В утро новоорлеанских торгов всю нашу партию собрали в задней комнате невольничьего барака, или попросту тюрьмы, где царил и заправлял всем мистер Кэллоуэй. Сидя на скамье и прислонясь к стене, я ждала, что со мной будет. Я видела, как надсмотрщик-мулат выкликнул из толпы самого пожилого из всей партии негра, еще крепкого, но уже поседевшего. Старика стали причесывать. Какая-то женщина выщипала у него из шевелюры отдельные седые волосы, остальные аккуратно подкрасила черной ваксой. Однако и после всех ухищрений мистер Кэллоуэй не смог бы его продать и был бы вынужден отправить негра на свою собственную плантацию, если б тот не вызубрил так, чтобы отвечать без запинки, свой новый возраст. «Да, сэр маса, сорок три мне, как раз к осени родился, к уборке, так мне мамаша говорила, а холода в тот год наступили позже…»

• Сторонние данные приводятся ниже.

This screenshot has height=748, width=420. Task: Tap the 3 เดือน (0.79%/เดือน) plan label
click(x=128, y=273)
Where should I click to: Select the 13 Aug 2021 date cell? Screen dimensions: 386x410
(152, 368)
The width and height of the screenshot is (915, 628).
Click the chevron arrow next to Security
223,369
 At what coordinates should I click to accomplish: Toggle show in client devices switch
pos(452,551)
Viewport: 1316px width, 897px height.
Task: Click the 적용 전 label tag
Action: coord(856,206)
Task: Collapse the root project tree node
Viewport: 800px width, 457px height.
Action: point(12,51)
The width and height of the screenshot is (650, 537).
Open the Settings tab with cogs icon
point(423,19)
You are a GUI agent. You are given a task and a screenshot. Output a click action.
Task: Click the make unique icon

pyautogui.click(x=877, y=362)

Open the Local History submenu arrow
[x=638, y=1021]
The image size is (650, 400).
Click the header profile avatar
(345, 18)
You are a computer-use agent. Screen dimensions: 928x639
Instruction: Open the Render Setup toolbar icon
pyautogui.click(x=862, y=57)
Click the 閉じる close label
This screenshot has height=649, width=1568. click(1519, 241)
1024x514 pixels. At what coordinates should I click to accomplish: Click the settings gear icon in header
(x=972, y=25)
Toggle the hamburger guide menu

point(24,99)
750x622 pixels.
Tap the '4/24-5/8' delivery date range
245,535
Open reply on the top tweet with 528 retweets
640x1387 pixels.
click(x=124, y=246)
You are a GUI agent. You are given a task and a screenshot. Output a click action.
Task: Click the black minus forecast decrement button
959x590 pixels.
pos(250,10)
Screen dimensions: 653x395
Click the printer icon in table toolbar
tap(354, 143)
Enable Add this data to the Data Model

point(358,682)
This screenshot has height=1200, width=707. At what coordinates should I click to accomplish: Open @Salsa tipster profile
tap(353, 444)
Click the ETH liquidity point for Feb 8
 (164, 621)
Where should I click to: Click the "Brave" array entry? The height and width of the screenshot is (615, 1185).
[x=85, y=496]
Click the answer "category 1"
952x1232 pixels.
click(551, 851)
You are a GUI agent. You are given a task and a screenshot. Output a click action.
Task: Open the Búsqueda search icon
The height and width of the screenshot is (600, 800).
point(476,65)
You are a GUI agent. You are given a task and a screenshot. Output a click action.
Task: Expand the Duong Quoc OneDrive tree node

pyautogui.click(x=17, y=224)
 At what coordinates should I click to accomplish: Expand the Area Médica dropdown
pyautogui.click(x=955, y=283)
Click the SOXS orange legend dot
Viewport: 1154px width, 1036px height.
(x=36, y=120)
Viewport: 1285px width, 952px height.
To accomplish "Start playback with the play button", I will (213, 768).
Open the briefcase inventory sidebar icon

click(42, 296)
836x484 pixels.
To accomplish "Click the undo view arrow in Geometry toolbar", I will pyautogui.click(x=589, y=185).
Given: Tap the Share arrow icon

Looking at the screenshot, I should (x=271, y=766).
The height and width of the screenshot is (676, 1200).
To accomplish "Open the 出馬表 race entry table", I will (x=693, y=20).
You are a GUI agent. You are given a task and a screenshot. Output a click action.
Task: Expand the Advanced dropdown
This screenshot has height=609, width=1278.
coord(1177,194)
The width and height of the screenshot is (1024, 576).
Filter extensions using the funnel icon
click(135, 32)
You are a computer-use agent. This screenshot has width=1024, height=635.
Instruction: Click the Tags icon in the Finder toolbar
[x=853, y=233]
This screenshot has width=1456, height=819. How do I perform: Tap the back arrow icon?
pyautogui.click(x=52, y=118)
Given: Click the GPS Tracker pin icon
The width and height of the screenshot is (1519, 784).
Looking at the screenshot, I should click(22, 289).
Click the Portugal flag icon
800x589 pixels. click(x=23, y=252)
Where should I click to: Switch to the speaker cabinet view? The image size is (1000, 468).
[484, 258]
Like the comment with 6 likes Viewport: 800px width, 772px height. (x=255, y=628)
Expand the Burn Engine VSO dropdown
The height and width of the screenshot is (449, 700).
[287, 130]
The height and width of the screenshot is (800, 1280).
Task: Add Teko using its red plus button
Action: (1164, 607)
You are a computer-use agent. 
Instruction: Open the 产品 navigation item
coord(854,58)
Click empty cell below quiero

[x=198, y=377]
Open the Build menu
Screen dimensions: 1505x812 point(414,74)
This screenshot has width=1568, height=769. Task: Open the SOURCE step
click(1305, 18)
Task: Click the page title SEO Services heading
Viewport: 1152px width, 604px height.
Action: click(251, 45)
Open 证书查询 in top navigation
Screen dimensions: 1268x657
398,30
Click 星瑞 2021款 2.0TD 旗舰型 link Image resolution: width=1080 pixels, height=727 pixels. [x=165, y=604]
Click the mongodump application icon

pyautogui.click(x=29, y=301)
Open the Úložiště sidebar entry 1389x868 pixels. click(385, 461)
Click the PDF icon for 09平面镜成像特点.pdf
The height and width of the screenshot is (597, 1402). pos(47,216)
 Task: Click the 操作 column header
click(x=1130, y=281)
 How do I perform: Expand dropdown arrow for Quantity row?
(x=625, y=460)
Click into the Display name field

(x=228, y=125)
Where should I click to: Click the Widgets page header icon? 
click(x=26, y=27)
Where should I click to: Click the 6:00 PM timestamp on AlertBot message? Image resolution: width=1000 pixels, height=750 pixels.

Невольник твердил свой урок старательно и напряженно, а глаза мои застилали слезы отчаяния и гнева. И вдруг внезапно они высохли, и я подумала, что никогда, никогда не стала бы делать подобного.
Кентуккийцы, которых выбрал мистер Кэллоуэй, были гладкими и упитанными — другие не выдержали бы долгого путешествия вниз по реке, однако в Мемфисе партия пополнилась еще тремя, и эти трое были уже похуже: кожа их была сероватой и шелушилась, волосы — тусклыми и рыжеватыми у корней — признак недоедания у негров. Во время краткого пути от Мемфиса их, по распоряжению мистера Кэллоуэя, усиленно кормили со зловещей заботливостью страсбургца, откармливающего гуся для фирменного своего паштета.